Suppose that G is a finite group and that k is a field of characteristic p > 0. A kG-module M is an endotrivial module if Homk(M,M) ≅ MMk ⊕ (proj). The endotrivial modules form the Picard group of self-equivalences of the stable category and have been classified for many families of groups. In this lecture I will describe some progress in the classification of endotrivial kG-modules in the case that G is a group of Lie type. We concentrate on the torsion subgroup of the group endotrivial modules, as the torsion free part was determined in earlier work. The torsion part consists mainly of modules whose restrictions to the Sylow subgroup of G are stably trivial. In most cases such modules have dimension 1, but the exceptions are notable.

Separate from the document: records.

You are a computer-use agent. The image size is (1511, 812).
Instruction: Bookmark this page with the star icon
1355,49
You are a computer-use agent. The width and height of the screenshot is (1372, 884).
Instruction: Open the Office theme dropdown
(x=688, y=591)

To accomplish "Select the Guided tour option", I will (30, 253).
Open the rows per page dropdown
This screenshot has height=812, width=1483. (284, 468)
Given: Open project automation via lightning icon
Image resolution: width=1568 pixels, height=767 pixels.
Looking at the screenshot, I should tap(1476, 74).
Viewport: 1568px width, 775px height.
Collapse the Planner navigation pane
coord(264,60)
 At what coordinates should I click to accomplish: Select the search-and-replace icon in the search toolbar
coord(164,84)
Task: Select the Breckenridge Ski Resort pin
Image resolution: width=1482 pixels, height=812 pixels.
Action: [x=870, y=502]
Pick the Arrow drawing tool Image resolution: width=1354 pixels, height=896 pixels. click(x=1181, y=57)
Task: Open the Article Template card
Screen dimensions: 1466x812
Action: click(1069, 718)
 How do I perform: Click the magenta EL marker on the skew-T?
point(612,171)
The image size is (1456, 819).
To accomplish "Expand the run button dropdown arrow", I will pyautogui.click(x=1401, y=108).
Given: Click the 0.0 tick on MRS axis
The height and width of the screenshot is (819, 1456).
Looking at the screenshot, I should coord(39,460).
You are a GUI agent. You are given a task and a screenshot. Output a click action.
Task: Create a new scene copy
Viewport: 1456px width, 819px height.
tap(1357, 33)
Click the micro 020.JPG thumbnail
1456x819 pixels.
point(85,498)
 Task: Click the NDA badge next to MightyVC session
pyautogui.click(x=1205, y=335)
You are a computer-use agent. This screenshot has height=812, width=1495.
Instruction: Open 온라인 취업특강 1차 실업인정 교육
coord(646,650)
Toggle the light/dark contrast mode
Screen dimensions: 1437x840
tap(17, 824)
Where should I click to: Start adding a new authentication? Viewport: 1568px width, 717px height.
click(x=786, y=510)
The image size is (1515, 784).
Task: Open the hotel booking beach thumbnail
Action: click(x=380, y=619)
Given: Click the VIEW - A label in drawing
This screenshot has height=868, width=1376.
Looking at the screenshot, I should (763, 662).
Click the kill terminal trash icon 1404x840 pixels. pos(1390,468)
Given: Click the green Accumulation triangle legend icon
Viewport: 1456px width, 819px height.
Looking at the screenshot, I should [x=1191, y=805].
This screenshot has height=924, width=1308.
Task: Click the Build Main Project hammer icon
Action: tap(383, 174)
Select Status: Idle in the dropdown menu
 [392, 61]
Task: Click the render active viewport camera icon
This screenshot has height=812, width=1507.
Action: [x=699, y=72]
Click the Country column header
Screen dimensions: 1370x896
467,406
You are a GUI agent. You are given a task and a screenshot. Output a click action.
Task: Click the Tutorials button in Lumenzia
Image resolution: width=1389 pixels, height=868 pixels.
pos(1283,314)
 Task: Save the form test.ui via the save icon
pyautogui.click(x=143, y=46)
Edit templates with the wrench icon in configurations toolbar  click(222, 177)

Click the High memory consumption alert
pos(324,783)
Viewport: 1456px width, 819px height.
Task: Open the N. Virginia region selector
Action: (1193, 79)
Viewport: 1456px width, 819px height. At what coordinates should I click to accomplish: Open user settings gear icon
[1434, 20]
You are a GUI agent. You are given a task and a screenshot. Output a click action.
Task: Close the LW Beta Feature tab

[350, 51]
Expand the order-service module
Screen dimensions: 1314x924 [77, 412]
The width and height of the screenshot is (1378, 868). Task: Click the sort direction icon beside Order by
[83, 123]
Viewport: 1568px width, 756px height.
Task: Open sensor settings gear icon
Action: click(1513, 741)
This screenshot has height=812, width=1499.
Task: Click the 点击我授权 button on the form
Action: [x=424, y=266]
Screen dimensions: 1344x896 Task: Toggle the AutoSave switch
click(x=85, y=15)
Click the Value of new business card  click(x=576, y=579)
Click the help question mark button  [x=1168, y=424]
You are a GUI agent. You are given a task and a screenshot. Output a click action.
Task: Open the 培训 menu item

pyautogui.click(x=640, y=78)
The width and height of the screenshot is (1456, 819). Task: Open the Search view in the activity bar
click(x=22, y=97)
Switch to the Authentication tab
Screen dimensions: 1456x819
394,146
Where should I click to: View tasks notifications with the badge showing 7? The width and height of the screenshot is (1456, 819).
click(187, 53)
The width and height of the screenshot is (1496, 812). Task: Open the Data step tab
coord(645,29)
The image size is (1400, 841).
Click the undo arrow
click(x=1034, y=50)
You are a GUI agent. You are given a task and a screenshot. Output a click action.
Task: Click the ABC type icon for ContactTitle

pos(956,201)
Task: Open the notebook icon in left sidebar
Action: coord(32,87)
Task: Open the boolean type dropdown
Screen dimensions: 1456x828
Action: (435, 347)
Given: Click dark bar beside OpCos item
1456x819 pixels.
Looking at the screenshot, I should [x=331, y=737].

Eric Marberg: From Klyachko models to perfect models

5th December, 2023

In this talk a "model" of a finite group or semisimple algebra means a representation containing a unique irreducible subrepresentation from each isomorphism class. In the 1980s Klyachko identified an elegant model for the general linear group over a finite field with q elements. There is an informal sense in which taking the q→1 limit of Klyachko's construction gives a model for the symmetric group, which can be extended to its Iwahori-Hecke algebra. The resulting Hecke algebra representation is a special case of a "perfect model", which is a more flexible construction that can be considered for any finite Coxeter group. In this talk, I will classify exactly which Coxeter groups have perfect models, and discuss some notable features of this classification. For example, each perfect model gives rise to a pair of related W-graphs, which are dual in types B and D but not in type A. Various interesting questions about these W-graphs remain open.

Sam Miller: Endotrivial complexes

20th November, 2023

Let G be a finite group, p a prime, and k a field of characteristic p. In this talk, we will introduce the notion of an endotrivial complex of p-permutation kG-modules, and the corresponding group of endotrivial complexes. Such complexes induce splendid Rickard autoequivalences of the group algebra kG. These complexes can be determined up to homotopy equivalence by integral invariants arising from the Brauer construction and a 1-dimensional representation, which proves that the group of endotrivial complexes is finitely generated. We will discuss some of the results of our investigations, including explicitly determining the group of endotrivial complexes for certain groups, investigating the image of the group in the trivial source ring, and restriction to Sylow p-subgroups. If time permits, we will briefly discuss ongoing work which defines the notion of a relative endotrivial complex, which extends Lassueur's doctoral thesis.

Benjamin Sambale: Groups of p-central type

10th October, 2023

A finite group G with centre Z is of central type if there exists an irreducible character χ such that χ(1)2=|G:Z|. Howlett–Isaacs have shown that such groups are soluble. A corresponding theorem for p-Brauer characters was proved by Navarro–Späth–Tiep under the assumption that p≠5. I have shown that there are no exceptions for p=5. Moreover, I give some applications to p-blocks with a unique Brauer character.

Geordie Williamson: A Panoramic View of Modular Representation Theory

6th October, 2023

I will try to give a glimpse of exciting developments in representation theory over the last two decades. A central focus will be on the representations of symmetric groups over the complex numbers and fields of positive characteristic. Over the complex numbers our understanding is very good, however the case of positive characteristic fields has turned out to be more complicated than (I suspect) the pioneers would have ever imagined. Remarkably, there appears to be a way forward which combines ideas which emerged in the Langlands programme with techniques from mod p algebraic topology (Smith theory).